CNC Probing secrets...

Hi people.

A few weeks back we purchased an ACU-RITE touch probe. While it worked
OK with our TurboCNC controllers, the accuracy and repeatability weren't
what the manufacturer claimed they should be (ie 0.0002") and I wasn't
quite happy with everything.

After giving it some thought, I came to the conclusion that a couple
things could be improved:

a) the probe relies on completing an electrical circuit with the part.
Thus any resistance difference between parts, surfaces, etc. will affect
the readings.

b) machine wear and play affect readings

With these factors in mind, I set about making changes to the CNC
controller code to get better measurements. G50 is the standard center
finding code. I made the following changes:

1) I added a Dcode for the diameter of the hole we are trying to probe.
Without a D code, the controller will run the probe forever until it
encounters a contact. If the operator doesn't have the part set up
right and the probe isn't in the hole, the machine is going to go until
it hits a limit switch. Adding a diameter to the code call limits how
far the machine will go in the event it can't find an edge. (Ever
forget to plug the probe in ? Without a Dcode, you'd wreck it...)

Thus our command for probing a 1 inch hole is:

G50 D1.25 F8; use 1.25 to allow for mis centering error.

This will allow the probe to travel 0.625 inches. If the probe is
anywhere near the center of the hole AND the probe has decent stylus
travel, we can (accidentally) leave our probe unplugged and not wreck
it.

2) I added a Pcode for the number of times I want the probe to touch the
surface. A standard G50 code only contacts the edge of the part ONCE
(for each axis). When dirt, debris, oil, etc. enter the picture, that
one contact becomes pretty sketchy. Thus the command:

G50 D1.25 P4 F8

made the probe contact the edge of the hole 4 times and take the average
for each axis. I let P=1 be the default if we leave the Pcode off of
the command line.

BTW: the probe doesn't go back to the center of the hole when it
reprobes. It only goes far enough to be off the edge, ie lose contact.
This makes the reprobes very quick. In essence the probe goes to the
edge and then does a quick little dance back and forth on and off the
edge. It is really neat to watch.

3) I added a repeat option at the end of each hole centering command
(when in jog mode). Ie At the end of the probe session, the screen
outputs the X diameter and the Y diameter and the total indicated error
between the two. When in jog mode, the user can press one key ("r" for
repeat) to redo the measurement and compare the last indicated error
with the current indicated error. It is a great confidence booster to
the operator to see a probe make several successive identical (or nearly
so) measurements.

4) I added an "untouch" measurement. Touch probes typically stop the
machine when they touch the part. In order to get around the contact
resistance issue between the part and the probe, I added a #code to the
command line to tell the G50 command how to calculate the part edge:

#1 = based on when the probe contacts the part
#-1 = based on when the probe un contacts the part, ie the probe touches
the part, the controller reverses course and notes when the probe STOPS
touching the part.
#0 = based on the average of when the probe contacts and then uncontacts
the part.

Our command thus has the following syntax:

G50 D0.5 F8 p5 #0 where:

G50 = find the center of a hole
D0.5 = don't go more than 0.5/2 inches from the start point
F8 = probe at 8 ipm
P5 = contact each edge 5 times
#0 = take the average of both the contact and uncontact points

#1 is the default if the parameter is left off the line.
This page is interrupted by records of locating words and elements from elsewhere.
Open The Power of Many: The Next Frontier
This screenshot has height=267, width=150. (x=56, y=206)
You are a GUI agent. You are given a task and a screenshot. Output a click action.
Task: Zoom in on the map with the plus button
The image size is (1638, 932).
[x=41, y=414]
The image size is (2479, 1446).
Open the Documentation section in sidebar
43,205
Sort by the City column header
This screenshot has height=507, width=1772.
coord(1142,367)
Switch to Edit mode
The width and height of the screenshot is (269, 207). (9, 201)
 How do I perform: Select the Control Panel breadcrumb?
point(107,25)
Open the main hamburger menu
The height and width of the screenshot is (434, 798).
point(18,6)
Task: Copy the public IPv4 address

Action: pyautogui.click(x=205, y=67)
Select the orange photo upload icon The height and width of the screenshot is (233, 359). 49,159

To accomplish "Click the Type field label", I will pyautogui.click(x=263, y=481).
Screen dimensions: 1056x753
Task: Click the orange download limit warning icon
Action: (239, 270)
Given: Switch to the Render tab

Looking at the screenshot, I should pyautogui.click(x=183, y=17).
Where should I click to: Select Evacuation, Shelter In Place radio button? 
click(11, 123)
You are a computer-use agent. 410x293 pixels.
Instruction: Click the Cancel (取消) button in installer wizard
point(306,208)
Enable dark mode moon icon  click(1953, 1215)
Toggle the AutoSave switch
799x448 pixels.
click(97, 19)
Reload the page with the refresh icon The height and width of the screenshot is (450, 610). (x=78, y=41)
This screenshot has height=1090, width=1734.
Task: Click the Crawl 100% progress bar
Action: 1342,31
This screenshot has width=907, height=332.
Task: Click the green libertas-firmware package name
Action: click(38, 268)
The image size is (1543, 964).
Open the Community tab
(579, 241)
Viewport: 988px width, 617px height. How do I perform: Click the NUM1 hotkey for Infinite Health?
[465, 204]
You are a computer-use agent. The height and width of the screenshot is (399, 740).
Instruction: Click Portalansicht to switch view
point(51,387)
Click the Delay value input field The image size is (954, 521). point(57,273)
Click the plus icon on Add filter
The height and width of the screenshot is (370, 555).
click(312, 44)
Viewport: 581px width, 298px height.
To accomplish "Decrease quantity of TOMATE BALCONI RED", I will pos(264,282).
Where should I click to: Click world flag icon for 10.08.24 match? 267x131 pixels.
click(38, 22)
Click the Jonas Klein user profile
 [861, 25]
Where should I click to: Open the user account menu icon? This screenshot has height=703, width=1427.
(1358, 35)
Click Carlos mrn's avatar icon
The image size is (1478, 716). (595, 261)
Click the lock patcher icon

The results of this work have been outstanding. Our total indicated
error on a typical hole has fallen from 0.001+" to 0.0001" Probing time
has been dramatically reduced. Confidence in our probing numbers is
very good. Reprobing is very quick.

It is interesting to see the error the various methods generate. Option
#1 is the worst. Even with multiple probings, touching the workpiece
generates inexact numbers, although increasing P really helps. Option
#-1 is the next best. Untouching the probe is better electrically than
touching the probe. Finally, option #0 gives really good data. I
suspect this might be due to a bit of wear/play in the machine setup.
I'm not aware of any play in this machine, but it much have some.
Taking the average of where the probe touches and where it untouches
probably corrects for any backlash that might be in the system.
All these changes were possible because we use a CNC controller that we
have the source code for: turboCNC. I would never, ever, ever use a CNC
controller that I didn't have the source code for. This isn't the first
time having the code to our CNC controller helped us dramatically
improve how we do things.


--
Kim Lux <lux@...>